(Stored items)
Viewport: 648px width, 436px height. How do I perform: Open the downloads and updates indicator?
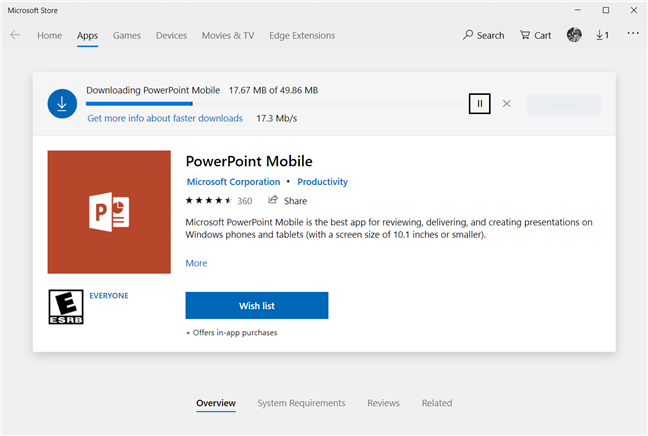(602, 35)
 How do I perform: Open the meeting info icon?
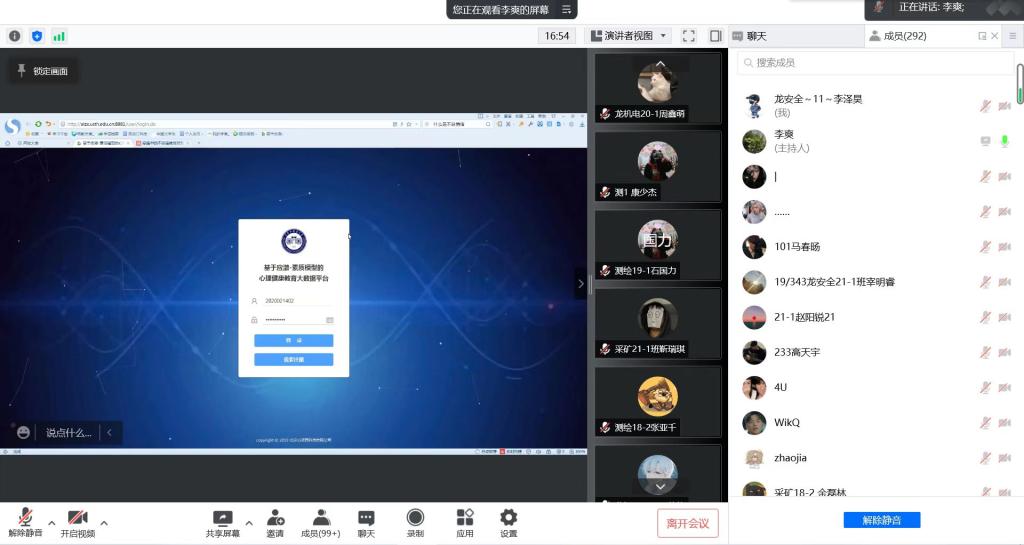coord(15,36)
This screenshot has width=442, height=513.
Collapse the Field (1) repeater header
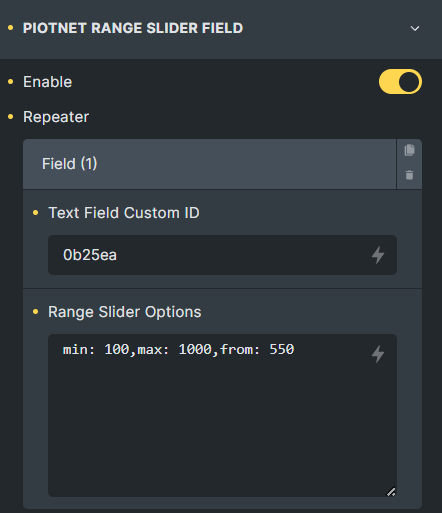coord(209,164)
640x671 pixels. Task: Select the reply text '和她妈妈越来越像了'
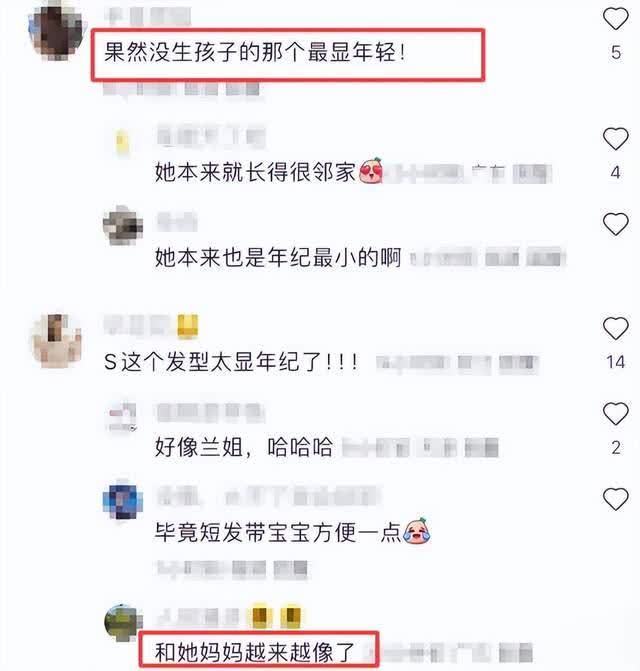[x=255, y=652]
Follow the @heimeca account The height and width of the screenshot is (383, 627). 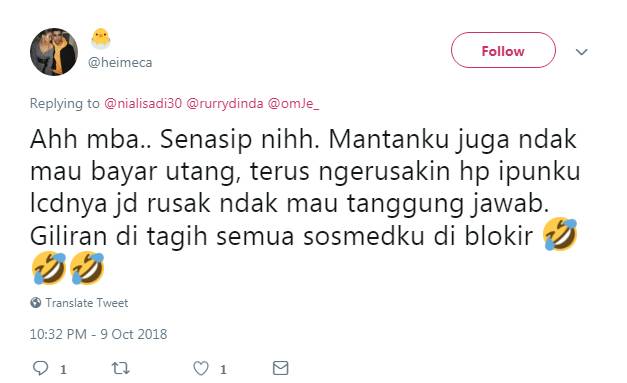coord(503,50)
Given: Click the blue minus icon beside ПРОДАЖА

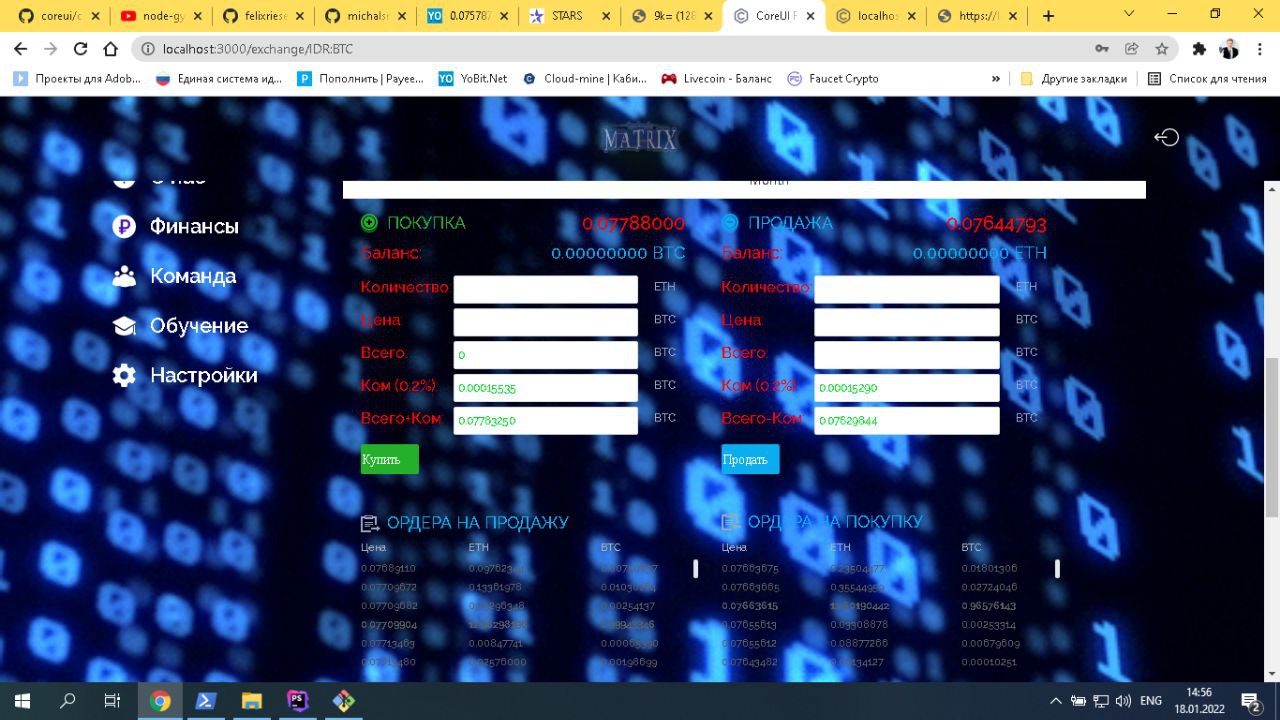Looking at the screenshot, I should point(730,223).
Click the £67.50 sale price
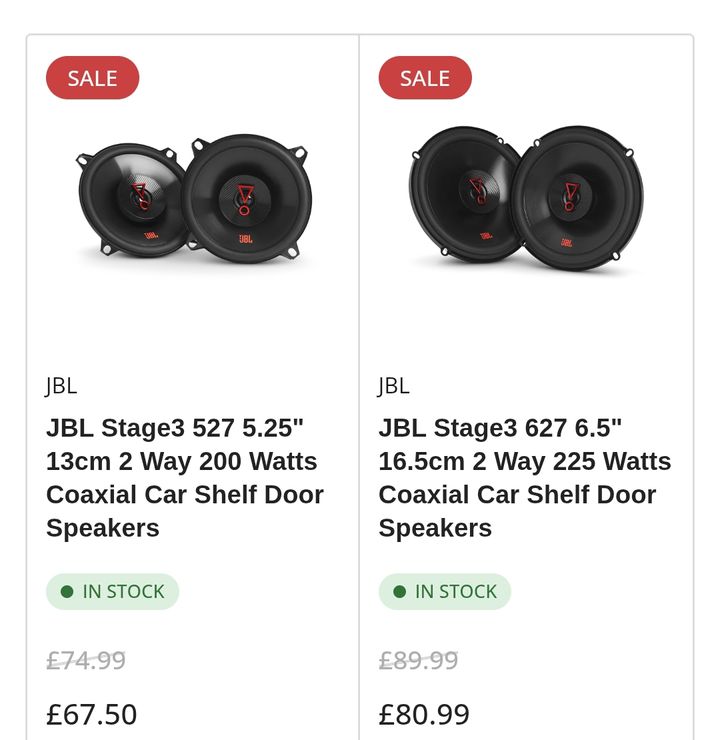Image resolution: width=720 pixels, height=740 pixels. pyautogui.click(x=91, y=714)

TASK TO CARRY OUT.
Retype precisely, and only, the lines from the one holding "Given: Click the" through the final line of the data above, with the pictures omitted.

TASK SOLUTION.
Given: Click the blue minus icon beside ПРОДАЖА

Looking at the screenshot, I should point(730,223).
Click the £67.50 sale price
Image resolution: width=720 pixels, height=740 pixels. pyautogui.click(x=91, y=714)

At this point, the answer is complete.